[Stored items]
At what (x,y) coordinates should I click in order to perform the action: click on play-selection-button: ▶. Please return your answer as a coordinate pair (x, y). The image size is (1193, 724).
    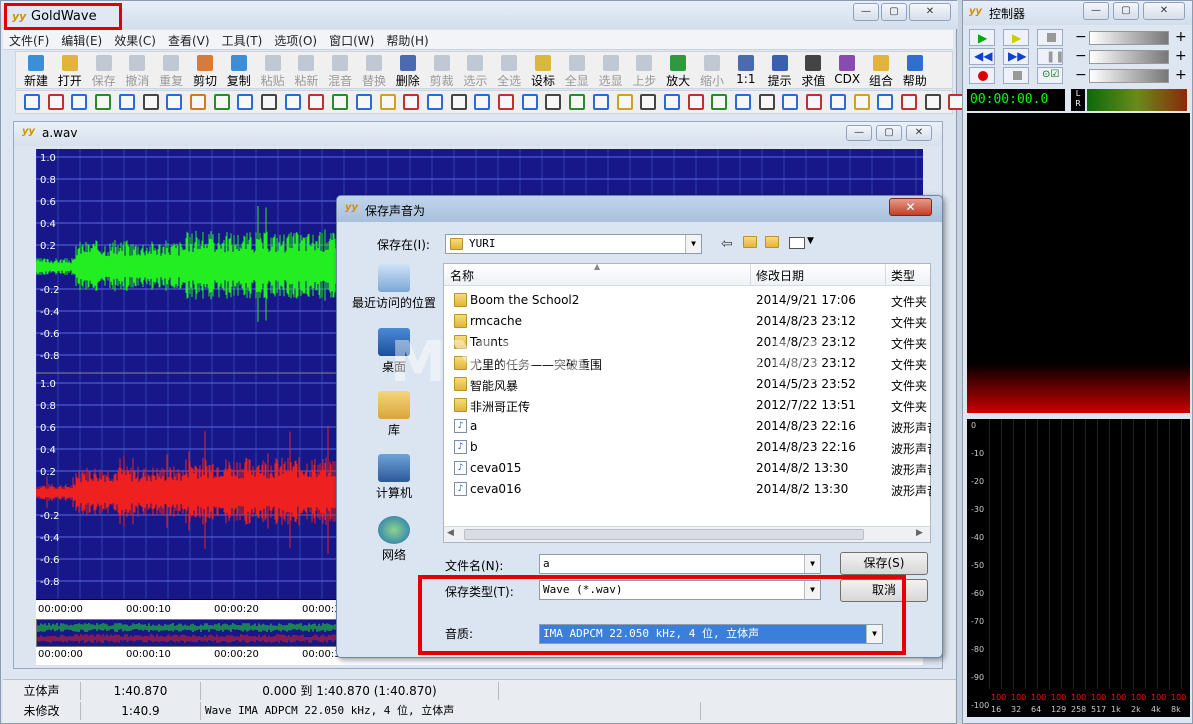
    Looking at the image, I should click on (1016, 38).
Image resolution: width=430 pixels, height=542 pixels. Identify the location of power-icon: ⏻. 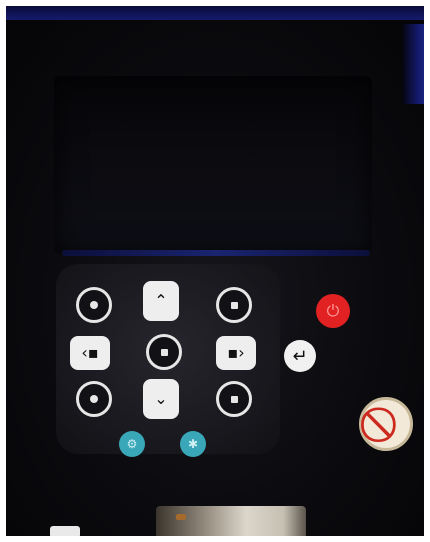
(333, 310).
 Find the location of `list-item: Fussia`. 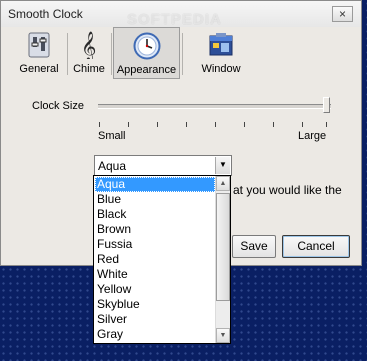

list-item: Fussia is located at coordinates (155, 244).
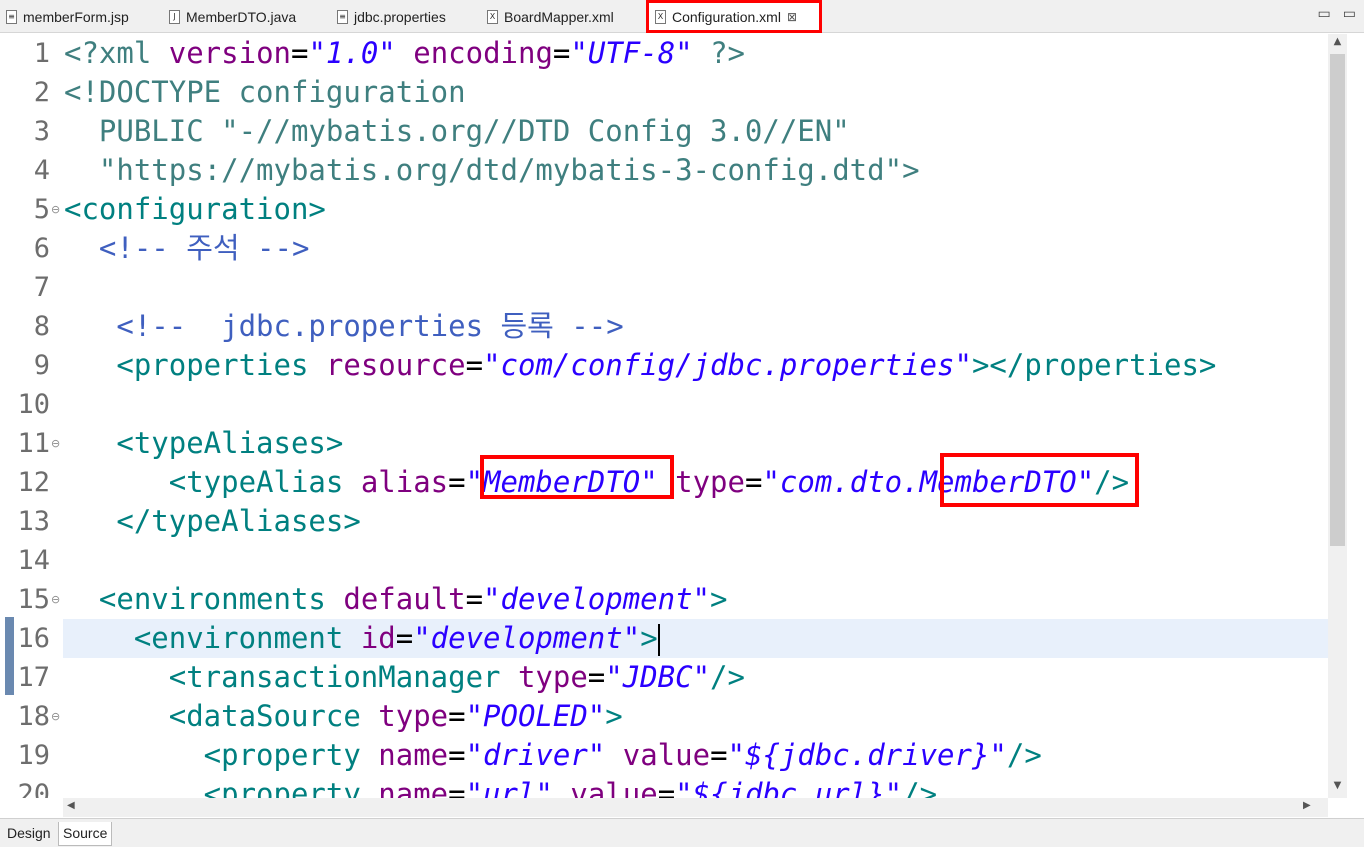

- _ABOUT THIS TASK_
Copy every row above word for word, leaving out the pictures.

- _OUTPUT_
At what (x,y) coordinates should I click in order to perform the action: click on play-selection-button: ▶. Please return your answer as a coordinate pair (x, y). The image size is (1193, 724).
    Looking at the image, I should click on (1016, 38).
Image resolution: width=430 pixels, height=542 pixels. Identify the location of power-icon: ⏻. 
(333, 310).
 Find the location of `list-item: Fussia`. 

list-item: Fussia is located at coordinates (155, 244).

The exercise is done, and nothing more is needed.